## ACTIVITY:
Gather every line of the data below that contains the word "Please", and copy each one in full.

Items in a dataset:
* * * * *

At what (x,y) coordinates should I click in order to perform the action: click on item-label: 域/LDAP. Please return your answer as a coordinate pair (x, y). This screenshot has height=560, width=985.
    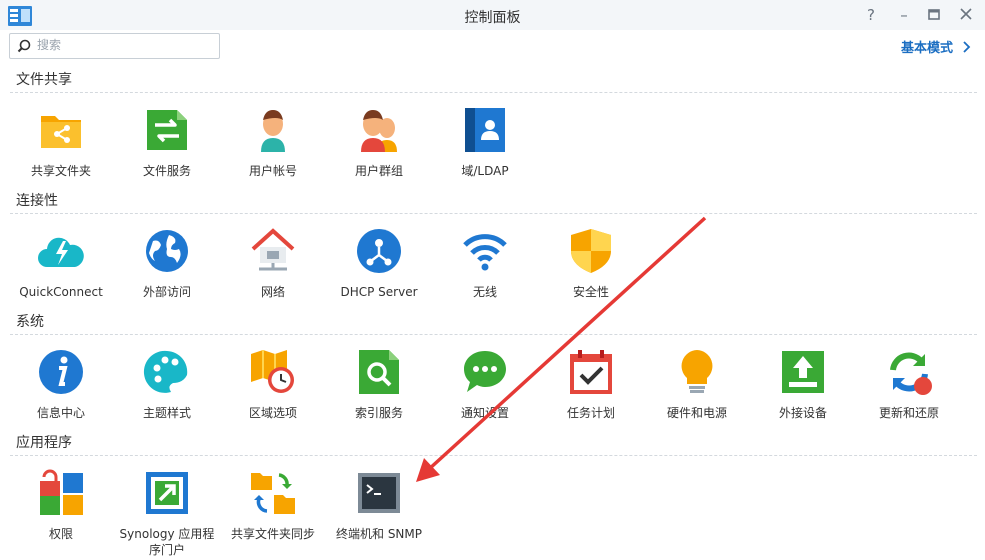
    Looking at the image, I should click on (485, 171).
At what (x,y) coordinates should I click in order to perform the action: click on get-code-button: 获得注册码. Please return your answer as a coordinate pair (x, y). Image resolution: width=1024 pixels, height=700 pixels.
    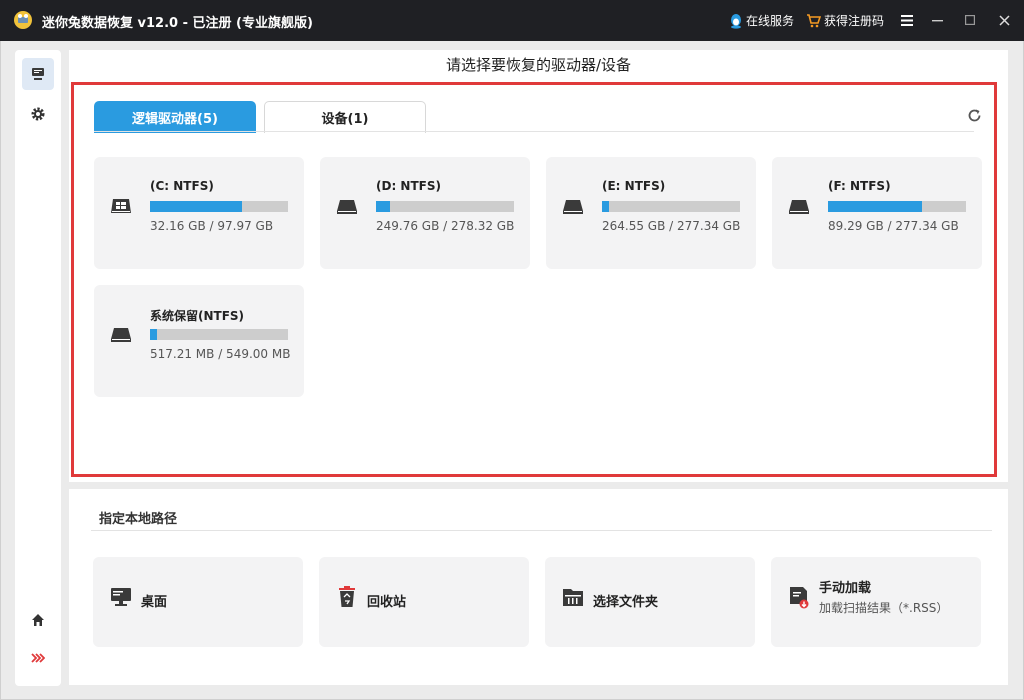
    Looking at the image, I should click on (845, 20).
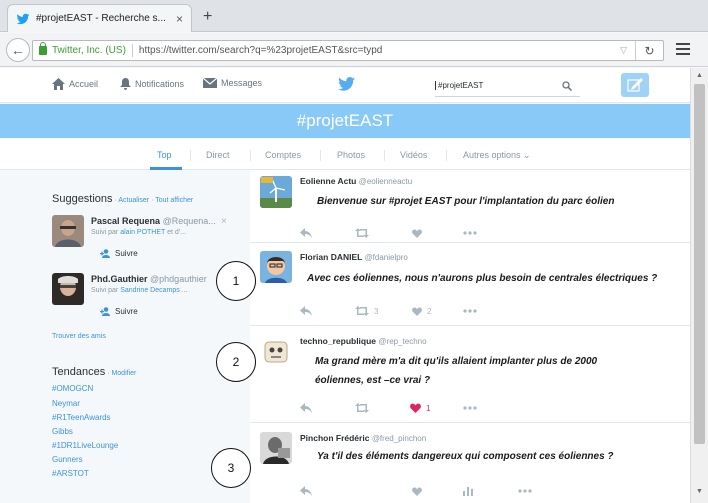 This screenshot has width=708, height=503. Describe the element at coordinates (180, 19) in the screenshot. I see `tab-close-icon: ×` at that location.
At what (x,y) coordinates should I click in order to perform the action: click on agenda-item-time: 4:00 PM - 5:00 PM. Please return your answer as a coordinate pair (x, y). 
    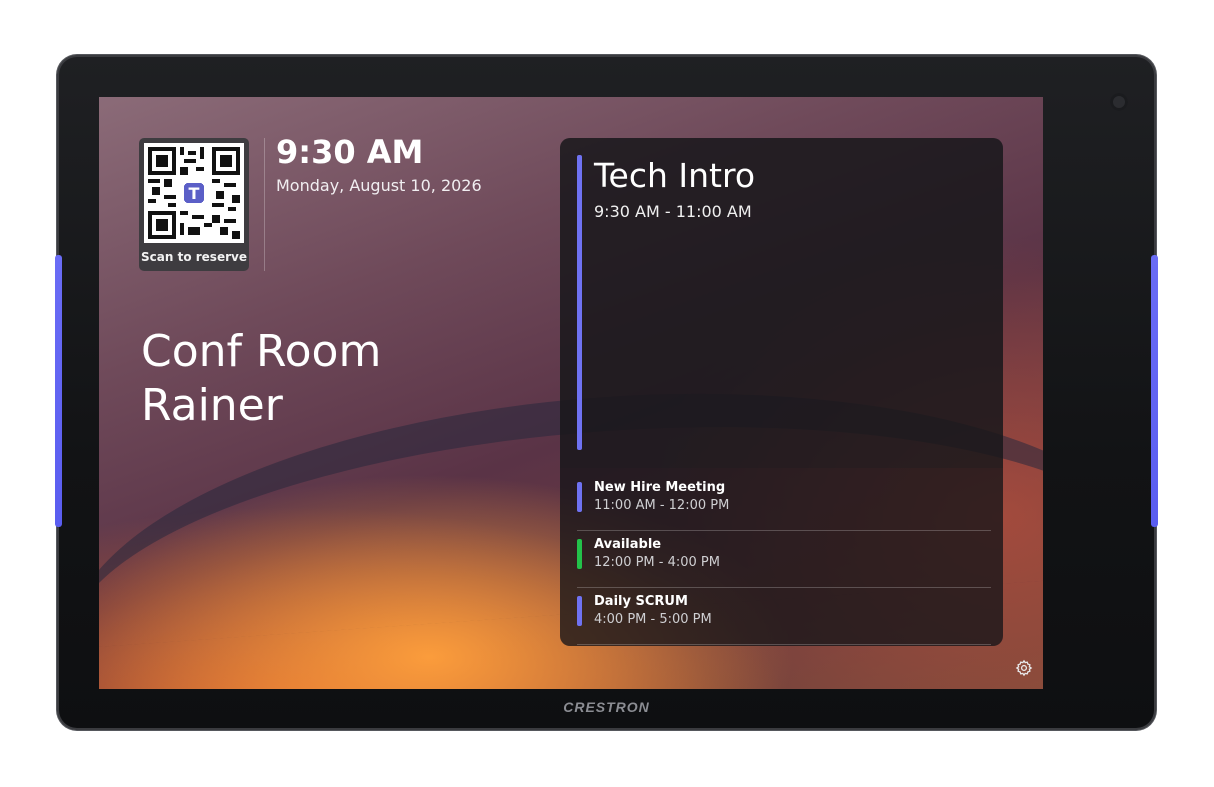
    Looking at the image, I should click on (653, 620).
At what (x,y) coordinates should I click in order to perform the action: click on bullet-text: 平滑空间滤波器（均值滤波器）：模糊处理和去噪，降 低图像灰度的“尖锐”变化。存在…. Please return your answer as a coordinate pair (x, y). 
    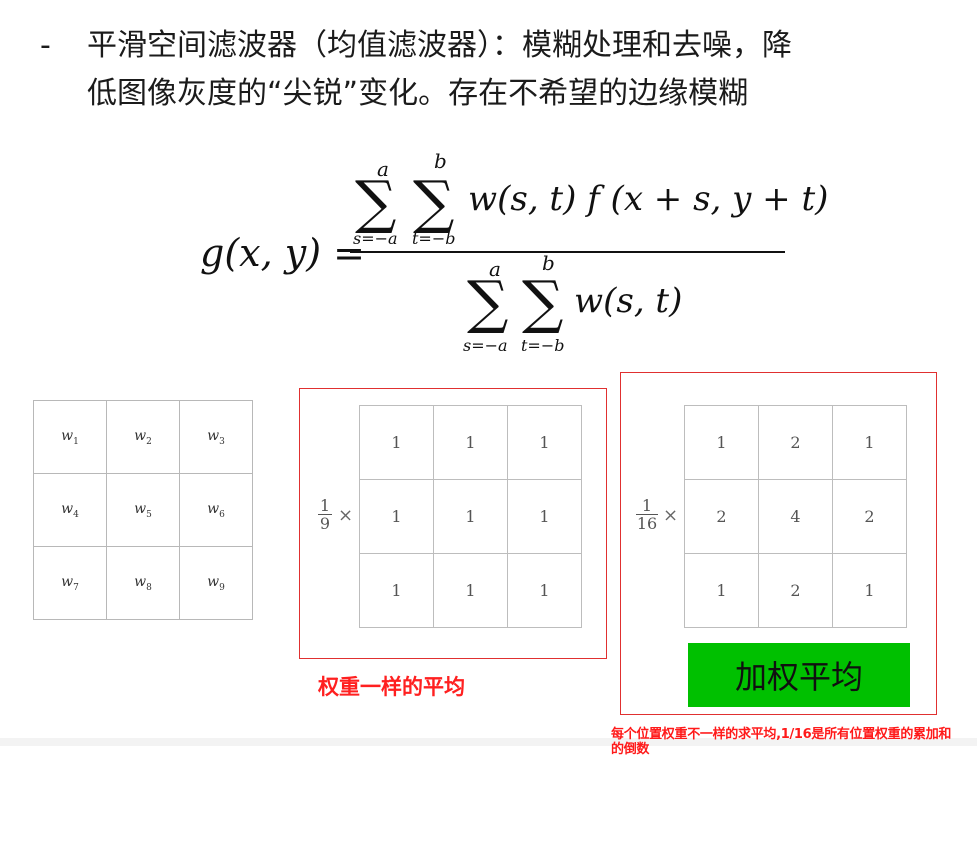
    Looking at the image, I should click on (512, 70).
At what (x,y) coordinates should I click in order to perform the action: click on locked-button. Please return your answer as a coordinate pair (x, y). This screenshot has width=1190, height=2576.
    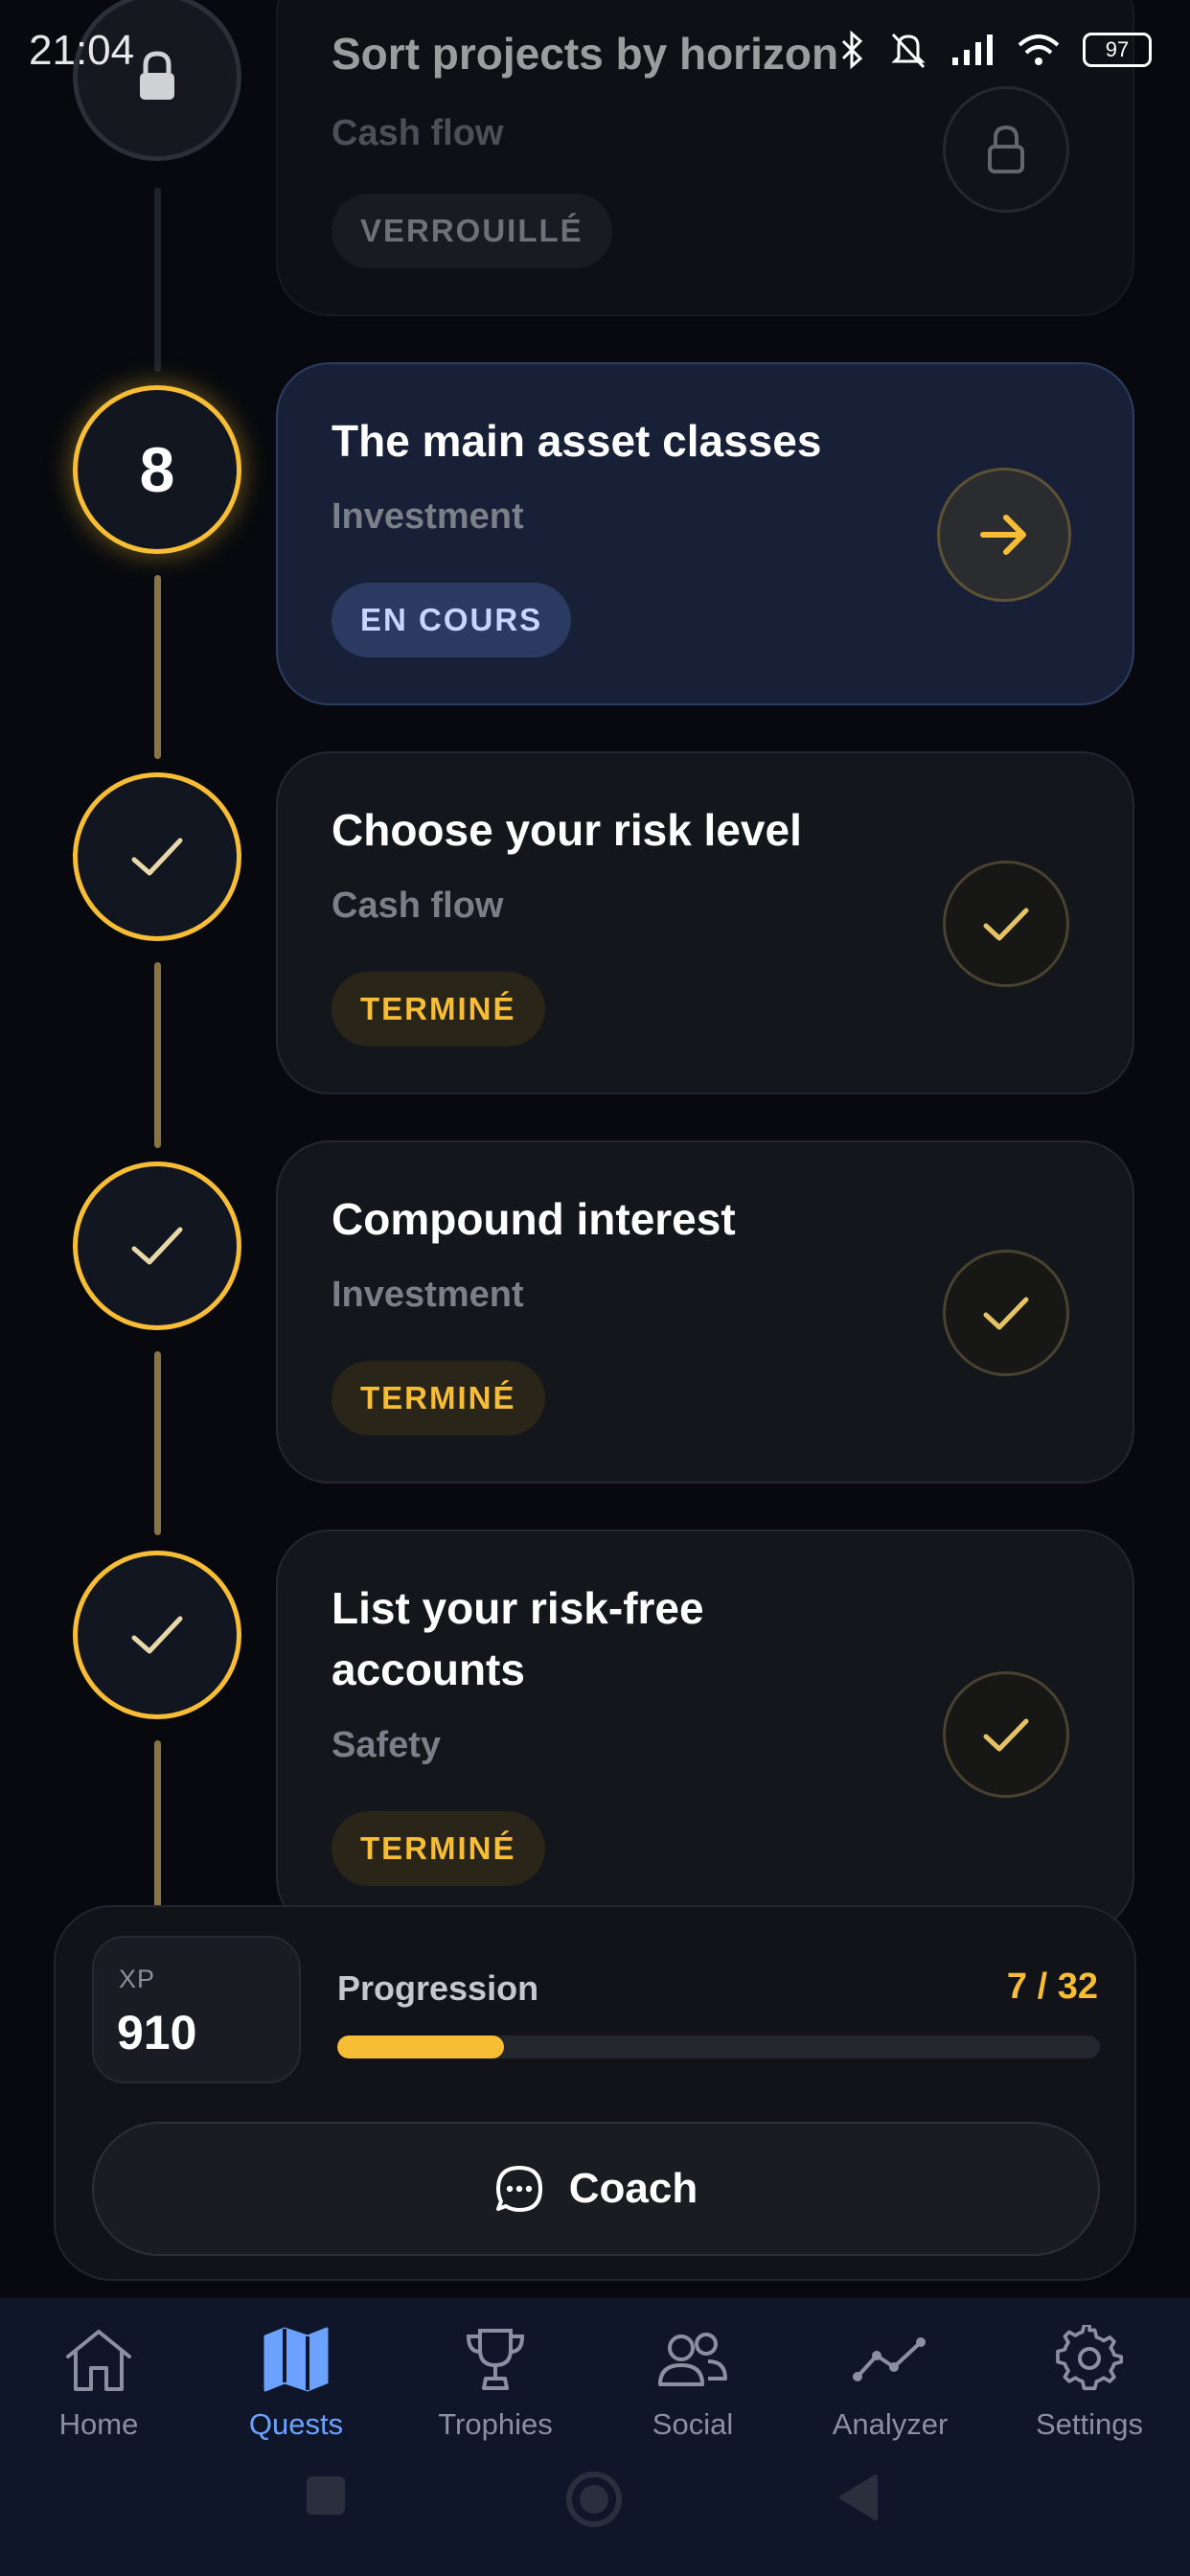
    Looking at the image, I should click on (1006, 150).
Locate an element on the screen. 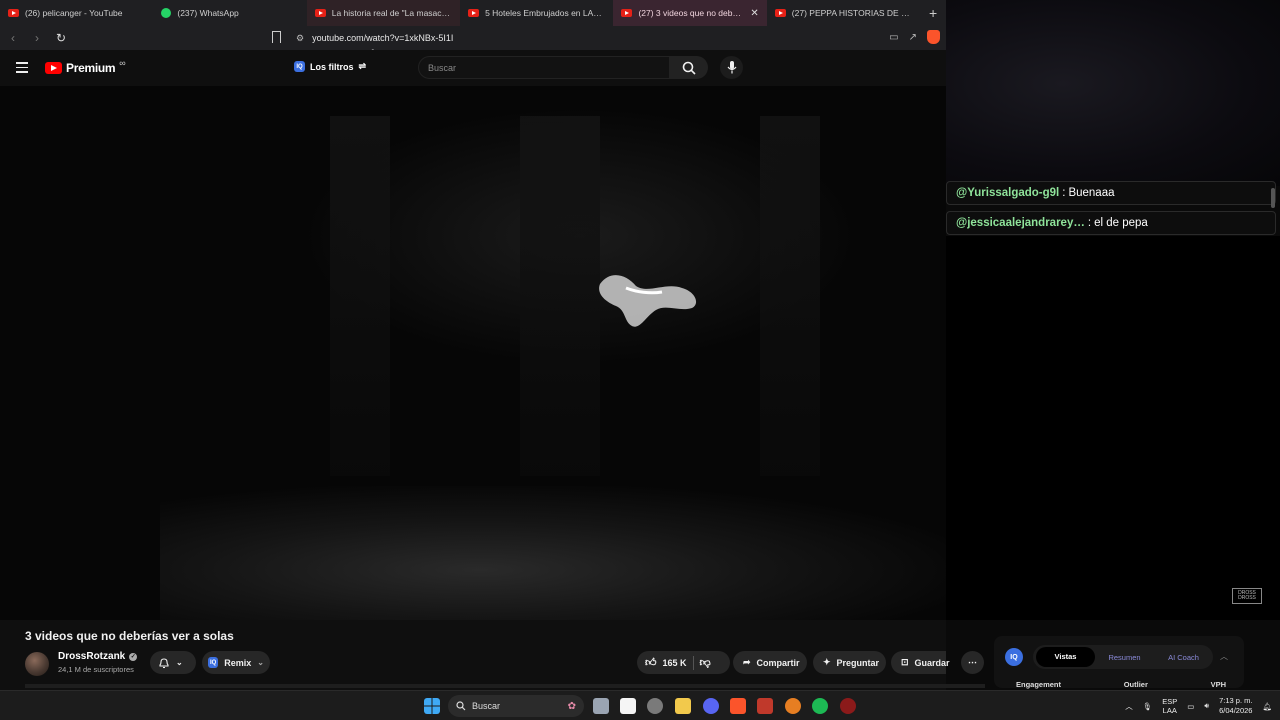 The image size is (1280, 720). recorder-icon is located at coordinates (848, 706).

* * * * *

## OUTPUT BELOW:
At what (x,y) coordinates should I click in order to perform the action: click on item-label: 域/LDAP. Please return your answer as a coordinate pair (x, y). This screenshot has height=560, width=985.
At what (x,y) coordinates should I click in order to perform the action: click on get-code-button: 获得注册码. Please return your answer as a coordinate pair (x, y). Image resolution: width=1024 pixels, height=700 pixels.
At what (x,y) coordinates should I click in order to perform the action: click on agenda-item-time: 4:00 PM - 5:00 PM. Please return your answer as a coordinate pair (x, y). 
At what (x,y) coordinates should I click in order to perform the action: click on bullet-text: 平滑空间滤波器（均值滤波器）：模糊处理和去噪，降 低图像灰度的“尖锐”变化。存在…. Please return your answer as a coordinate pair (x, y). 
At what (x,y) coordinates should I click in order to perform the action: click on locked-button. Please return your answer as a coordinate pair (x, y). This screenshot has width=1190, height=2576.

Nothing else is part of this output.